Opponents counter that doing so would dilute the value of what has been an easily understandable grading system, and make the states's roughly 1,300 public schools look better than they are.

Kathy Noel, a DeSoto Parish educator and chairwoman of the commission, said Friday a growth factor of 25-30 percent would strike the right balance. "There are schools that are growing students and we don't have a way to acknowledge that," Noel said.

State Superintendent of Education John White recommended 25 percent in September.

White's revised ESSA plan is to be released on Monday at 9 a.m.

"I still believe that 25 percent is too high and will continue to speak against it," said Brigitte Nieland, a member of the commission who follows education issues for the Louisiana Association of Business and Industry.

Nieland said she favors making student growth 10-20 percent of a school's score, which is then converted to an A, B, C, D or F. She said allowing student improvements to count for 25 percent of the tally could allow an "F" school to be misleadingly classified as a "C" school.
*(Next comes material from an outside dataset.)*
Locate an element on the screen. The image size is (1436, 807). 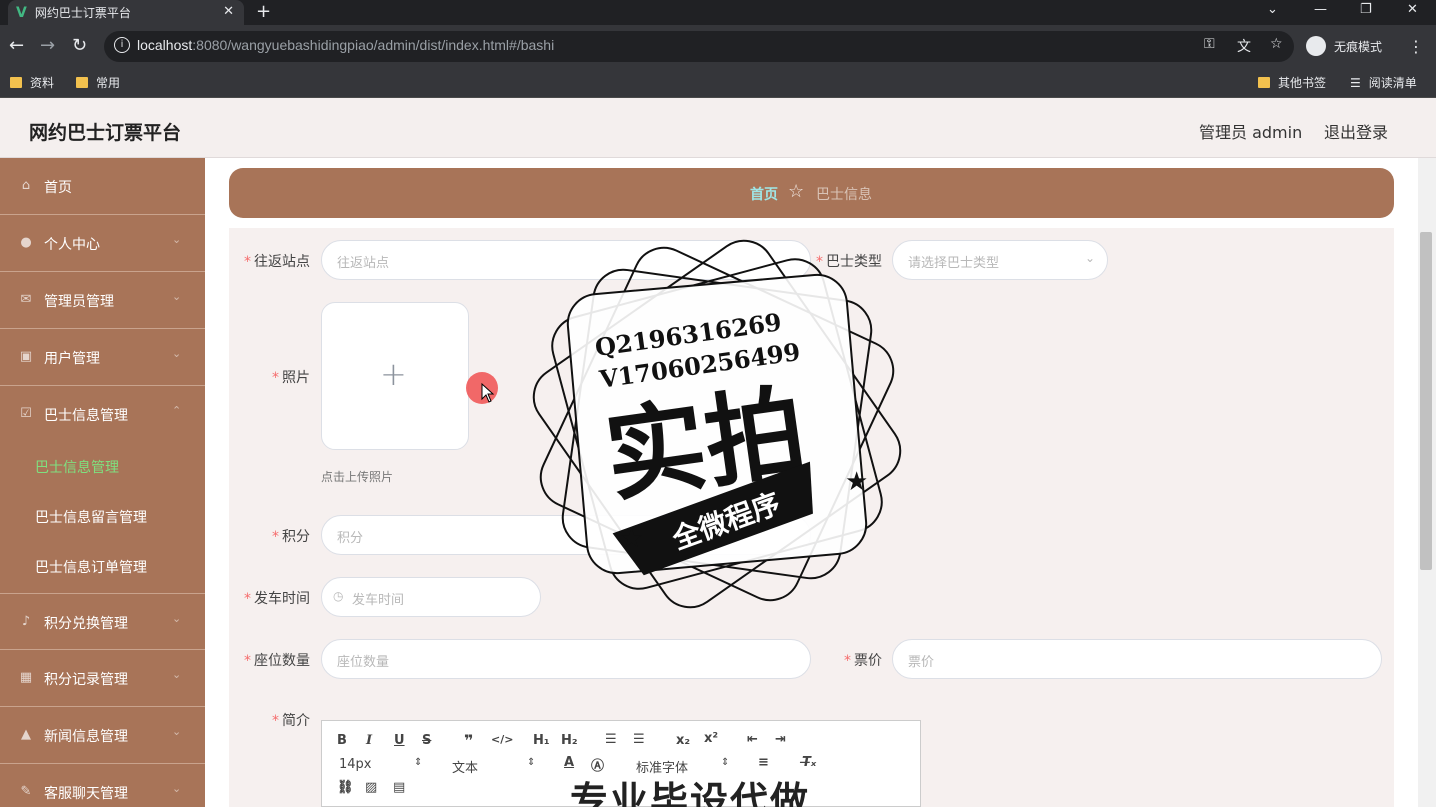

"I don't see how it helps children to do that," Nieland said. "All it does is mask the problem." 

Debbie Meaux, a member of the commission and president of the Louisiana Association of Educators, said Friday she prefers making academic growth 50 percent of the school performance score, and 30 percent at a minimum.

Yearly growth is vital because it shows what kids are doing, she said.

Meaux said the current grading system is flawed. "It is a snapshot in time," she said.

Meaux said the issue is especially divisive because its pits concerns about distorting school performance versus arguments that improvements need to be clear to the public.

"It is something brand new that we have not looked at before," she added.

Noel said she is confident the growth issue will be resolved Wednesday.

A task force named by Gov. John Bel Edwards last month said the state should consider scrapping the public school letter grades, which would require a change in state law.

Edwards is a critic of the grading system.